### Tareas del ejercicio
1) Responda a estas preguntas según el texto sobre Verónica Ucaranza:
(a) ¿En qué estado nació Verónica Ucaranza?
(b) ¿En qué localidad sirvió como jueza?
(c) ¿A qué cargo aspira hoy?
2) Indique si cada afirmación concuerda con el texto sobre Verónica Ucaranza. Responda sí o no y cite las palabras decisivas del texto.
(a) Verónica Ucaranza nació en una familia con lujos y privilegios.
(b) Llegó a la Suprema Corte por acomodos o por azares burocráticos.
(c) En Atotonilco el Alto aprendió que la ley debe ser una promesa viva.
3) Extraiga literalmente del texto sobre Verónica Ucaranza el pasaje que comienza con "Verónica Ucaranza —quien" y continúa hasta "han sido olvidados.".

### Extracto de la página
-=-=-=-=-
Por Amaury Sánchez
En el corazón agreste de Jalisco, donde los amaneceres huelen a albahaca y a tierra húmeda, y donde el viento murmura historias al oído de los volcanes, nació Verónica Ucaranza. No nació entre lujos ni privilegios, sino entre las manos callosas de una familia que aprendió a vivir del esfuerzo, a no pedir más de lo que se ha sembrado, y a mirar de frente, con dignidad, hasta los días más duros. Esa raíz, tan profundamente sembrada en la tierra fértil del deber y del compromiso, ha marcado cada paso de su andar, como si el destino mismo hubiera escrito en su alma una vocación: la de la justicia.
No es casualidad que hoy su nombre resuene con fuerza en los pasillos solemnes de la Suprema Corte de Justicia de la Nación. No llegó ahí por acomodos ni por azares burocráticos. Llegó, como llega la lluvia buena a los campos sedientos, porque la necesita el país. Porque hace falta una mirada como la suya: empática, firme, profundamente humana.
Verónica Ucaranza —quien hoy aspira a ministra de la Corte— no ha olvidado ni por un segundo las calles de Atotonilco el Alto, donde sirvió como jueza con la templanza de quien conoce las heridas de su pueblo y la esperanza que brota entre sus cicatrices. Allí, en ese rincón jalisciense que la vio florecer, aprendió que la ley no puede ser un código frío escrito en mármol, sino una promesa viva que debe abrazar las realidades de quienes han sido olvidados.
-=-=-=-=-
### Entradas mostradas
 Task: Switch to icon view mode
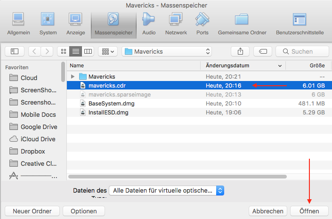tap(64, 51)
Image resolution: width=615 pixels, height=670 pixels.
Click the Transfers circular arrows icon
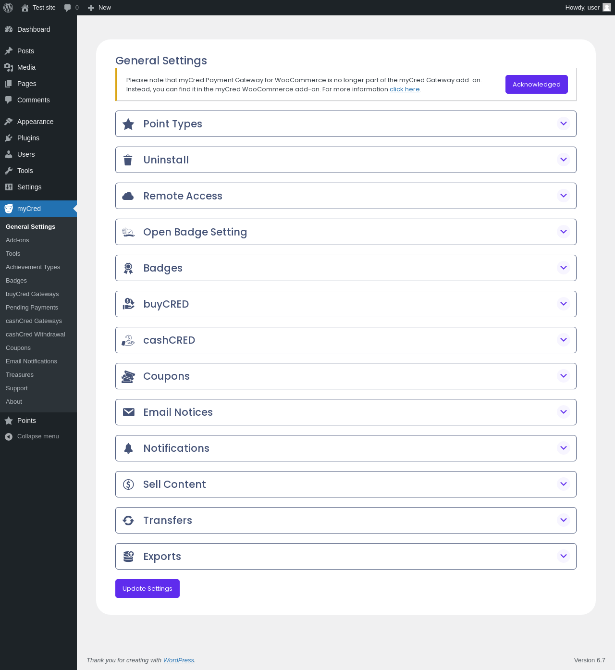click(x=128, y=521)
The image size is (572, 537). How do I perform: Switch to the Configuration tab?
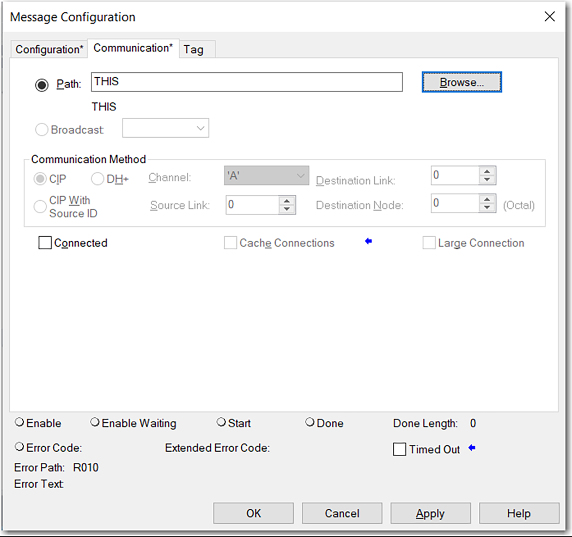pos(48,49)
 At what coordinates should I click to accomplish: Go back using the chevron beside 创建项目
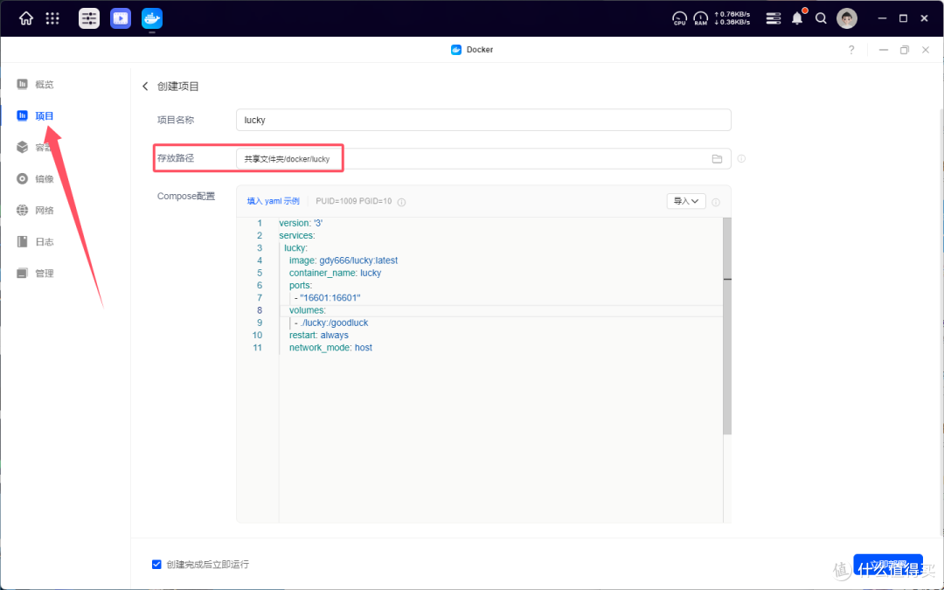coord(145,86)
-=-=-=-=-
### Soluciones desarrolladas
1)
(a) En Jalisco.
(b) En Atotonilco el Alto.
(c) Al cargo de ministra de la Corte.

2)
(a) No: "No nació entre lujos ni privilegios".
(b) No: "No llegó ahí por acomodos ni por azares burocráticos".
(c) Sí: "aprendió que la ley no puede ser un código frío escrito en mármol, sino una promesa viva que debe abrazar las realidades de quienes han sido olvidados".

3)
Verónica Ucaranza —quien hoy aspira a ministra de la Corte— no ha olvidado ni por un segundo las calles de Atotonilco el Alto, donde sirvió como jueza con la templanza de quien conoce las heridas de su pueblo y la esperanza que brota entre sus cicatrices. Allí, en ese rincón jalisciense que la vio florecer, aprendió que la ley no puede ser un código frío escrito en mármol, sino una promesa viva que debe abrazar las realidades de quienes han sido olvidados.